I searched various used books web sites and found a few old copies of the book for sale at extremely exorbitant prices. I think a typical cost was around $1k. Clearly, not only did King himself want the book dropped from publication and clearly not only did the publisher comply (which they would not have had to), but also clearly most libraries dropped it from circulation. I think it counts as a “banned book.” Can anyone find it in a public school library?

My question is this: Are the banned books advocates, I mean those who organize the “Banned Books Week” and the displays in libraries and bookstores, against the banning of “Rage?” Do they think “Rage” should have been kept in publication and/or in libraries? My larger question is “Aren’t there SOME books they think should be banned?” Is the “banning” of books always wrong? (I’m not here asking about government censorship.) Are there no exceptions?

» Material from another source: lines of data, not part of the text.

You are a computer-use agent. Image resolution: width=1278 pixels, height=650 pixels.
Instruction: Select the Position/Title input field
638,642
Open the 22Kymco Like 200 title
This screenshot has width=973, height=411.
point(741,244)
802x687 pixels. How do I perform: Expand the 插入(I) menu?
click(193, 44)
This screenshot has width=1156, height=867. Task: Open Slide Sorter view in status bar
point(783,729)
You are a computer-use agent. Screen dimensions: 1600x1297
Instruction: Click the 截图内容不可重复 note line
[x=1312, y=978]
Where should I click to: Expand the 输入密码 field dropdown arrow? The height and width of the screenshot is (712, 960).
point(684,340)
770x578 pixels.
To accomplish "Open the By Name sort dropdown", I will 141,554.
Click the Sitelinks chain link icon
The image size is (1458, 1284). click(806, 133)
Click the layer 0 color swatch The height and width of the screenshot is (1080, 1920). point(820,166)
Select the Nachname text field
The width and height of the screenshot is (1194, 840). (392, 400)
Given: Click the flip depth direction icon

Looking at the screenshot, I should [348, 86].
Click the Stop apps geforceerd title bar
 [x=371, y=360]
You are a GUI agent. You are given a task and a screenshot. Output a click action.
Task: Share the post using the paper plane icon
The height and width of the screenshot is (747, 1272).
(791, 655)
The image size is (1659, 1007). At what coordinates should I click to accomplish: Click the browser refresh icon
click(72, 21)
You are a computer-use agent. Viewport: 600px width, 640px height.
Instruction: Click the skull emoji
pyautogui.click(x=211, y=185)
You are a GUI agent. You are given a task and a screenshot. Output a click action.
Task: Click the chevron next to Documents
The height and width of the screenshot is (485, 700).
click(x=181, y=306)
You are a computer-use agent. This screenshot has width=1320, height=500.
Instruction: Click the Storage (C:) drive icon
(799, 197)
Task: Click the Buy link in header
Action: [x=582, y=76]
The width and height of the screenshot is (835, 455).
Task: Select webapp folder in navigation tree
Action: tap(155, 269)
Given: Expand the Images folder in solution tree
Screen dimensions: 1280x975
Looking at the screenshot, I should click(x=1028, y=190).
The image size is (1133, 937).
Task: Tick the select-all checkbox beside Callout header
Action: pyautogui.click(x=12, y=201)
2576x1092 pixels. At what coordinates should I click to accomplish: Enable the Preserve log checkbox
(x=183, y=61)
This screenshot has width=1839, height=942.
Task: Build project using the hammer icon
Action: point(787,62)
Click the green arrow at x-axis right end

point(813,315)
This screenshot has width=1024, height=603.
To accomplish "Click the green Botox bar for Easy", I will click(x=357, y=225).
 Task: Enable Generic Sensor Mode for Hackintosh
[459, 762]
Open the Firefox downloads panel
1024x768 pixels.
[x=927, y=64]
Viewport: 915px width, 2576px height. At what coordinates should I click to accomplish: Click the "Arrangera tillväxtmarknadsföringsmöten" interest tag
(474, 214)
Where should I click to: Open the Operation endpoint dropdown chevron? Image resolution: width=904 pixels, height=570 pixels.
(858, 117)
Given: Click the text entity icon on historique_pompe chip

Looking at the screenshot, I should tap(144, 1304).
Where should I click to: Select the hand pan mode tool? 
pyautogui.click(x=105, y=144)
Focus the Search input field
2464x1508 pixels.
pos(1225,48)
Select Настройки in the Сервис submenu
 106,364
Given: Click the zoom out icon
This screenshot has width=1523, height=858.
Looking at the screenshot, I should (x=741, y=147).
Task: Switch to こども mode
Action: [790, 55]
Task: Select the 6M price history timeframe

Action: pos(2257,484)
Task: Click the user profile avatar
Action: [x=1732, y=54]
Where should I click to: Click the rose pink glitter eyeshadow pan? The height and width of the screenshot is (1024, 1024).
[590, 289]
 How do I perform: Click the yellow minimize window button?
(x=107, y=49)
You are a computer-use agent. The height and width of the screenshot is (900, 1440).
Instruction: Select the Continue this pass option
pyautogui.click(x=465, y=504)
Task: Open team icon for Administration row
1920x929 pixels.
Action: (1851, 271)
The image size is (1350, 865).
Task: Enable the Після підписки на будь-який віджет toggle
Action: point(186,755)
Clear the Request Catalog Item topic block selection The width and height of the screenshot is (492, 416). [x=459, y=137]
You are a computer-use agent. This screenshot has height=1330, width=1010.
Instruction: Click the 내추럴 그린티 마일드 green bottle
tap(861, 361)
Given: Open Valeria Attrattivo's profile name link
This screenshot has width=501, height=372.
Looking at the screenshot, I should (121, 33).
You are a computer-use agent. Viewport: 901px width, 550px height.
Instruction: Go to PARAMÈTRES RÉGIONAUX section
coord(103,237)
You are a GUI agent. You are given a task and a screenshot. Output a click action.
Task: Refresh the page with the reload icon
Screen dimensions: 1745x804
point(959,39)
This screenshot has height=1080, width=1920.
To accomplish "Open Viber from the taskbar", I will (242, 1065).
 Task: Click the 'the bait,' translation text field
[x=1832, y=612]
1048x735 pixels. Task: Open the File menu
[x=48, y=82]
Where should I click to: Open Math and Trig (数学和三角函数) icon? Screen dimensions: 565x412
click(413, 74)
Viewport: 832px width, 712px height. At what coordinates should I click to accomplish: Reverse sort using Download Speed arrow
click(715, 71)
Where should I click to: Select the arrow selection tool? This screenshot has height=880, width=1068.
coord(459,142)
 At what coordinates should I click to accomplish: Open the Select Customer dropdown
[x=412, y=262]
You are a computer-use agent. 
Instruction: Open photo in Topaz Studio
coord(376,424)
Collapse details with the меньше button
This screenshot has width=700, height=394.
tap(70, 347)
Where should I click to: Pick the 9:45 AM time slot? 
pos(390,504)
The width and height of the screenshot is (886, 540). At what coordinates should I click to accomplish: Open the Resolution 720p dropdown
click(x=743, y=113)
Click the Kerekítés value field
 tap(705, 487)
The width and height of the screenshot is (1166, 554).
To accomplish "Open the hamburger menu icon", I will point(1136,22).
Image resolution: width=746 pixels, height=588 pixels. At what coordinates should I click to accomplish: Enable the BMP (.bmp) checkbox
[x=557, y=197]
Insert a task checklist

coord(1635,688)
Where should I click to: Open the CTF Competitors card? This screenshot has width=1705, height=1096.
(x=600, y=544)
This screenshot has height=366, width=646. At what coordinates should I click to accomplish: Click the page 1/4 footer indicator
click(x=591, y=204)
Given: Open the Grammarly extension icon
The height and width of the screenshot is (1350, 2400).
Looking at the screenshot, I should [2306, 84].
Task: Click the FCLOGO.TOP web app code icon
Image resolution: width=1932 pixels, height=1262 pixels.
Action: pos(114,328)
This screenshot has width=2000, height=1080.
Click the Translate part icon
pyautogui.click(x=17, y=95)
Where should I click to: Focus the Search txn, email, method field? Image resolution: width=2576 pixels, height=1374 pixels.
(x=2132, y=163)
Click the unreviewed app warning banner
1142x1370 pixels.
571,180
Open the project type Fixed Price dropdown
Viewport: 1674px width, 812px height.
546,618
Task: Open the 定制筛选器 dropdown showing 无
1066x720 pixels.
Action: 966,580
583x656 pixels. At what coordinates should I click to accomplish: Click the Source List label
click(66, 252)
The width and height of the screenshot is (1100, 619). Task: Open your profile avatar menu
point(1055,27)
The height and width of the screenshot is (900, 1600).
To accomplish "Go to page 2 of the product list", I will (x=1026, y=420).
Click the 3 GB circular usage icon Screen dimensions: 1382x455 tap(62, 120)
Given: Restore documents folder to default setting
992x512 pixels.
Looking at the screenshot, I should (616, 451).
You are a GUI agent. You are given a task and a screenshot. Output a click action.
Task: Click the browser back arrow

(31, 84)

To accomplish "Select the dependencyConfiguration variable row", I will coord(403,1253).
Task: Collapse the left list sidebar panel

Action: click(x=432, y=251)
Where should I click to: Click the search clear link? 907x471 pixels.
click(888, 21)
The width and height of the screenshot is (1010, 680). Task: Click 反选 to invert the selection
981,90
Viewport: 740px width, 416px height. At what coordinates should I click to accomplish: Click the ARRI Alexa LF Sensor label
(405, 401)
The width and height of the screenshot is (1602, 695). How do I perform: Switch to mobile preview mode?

Why is “Rage” and books like it never included in the displays I see which always (in my experience) include only books MOST people see and automatically think “THAT shouldn’t have been banned!” That’s what I think when I examine the books on display. But then I think of “Rage” and similar books. Should I have been required to read “Catcher in the Rye” in seventh grade? I didn’t think so. I even protested being required to read it—in that grade. The teacher and principle brushed off my challenge as unworthy of consideration.

The one good thing that came from being required to read “Catcher in the Rye” then, at that age, was that it launched me on a search for anything else written by the same author and I loved “Franny and Zoe” and “Raise High the Roofbeam, Carpenters” and other of his writings which I still consider much better literature than “Catcher in the Rye” even though they are very little known. To this day I cannot understand why “Catcher in the Rye” is considered “great literature” by anyone.

Did/do I want “Catcher in the Rye” banned? No. Except that it should be required or recommended reading ONLY age-appropriately. Is that “book banning?” I don’t think so. I think parents and students have a right to request that certain books be required or recommended reading only for students at certain ages and levels of maturity. I do not think THAT is “book banning.”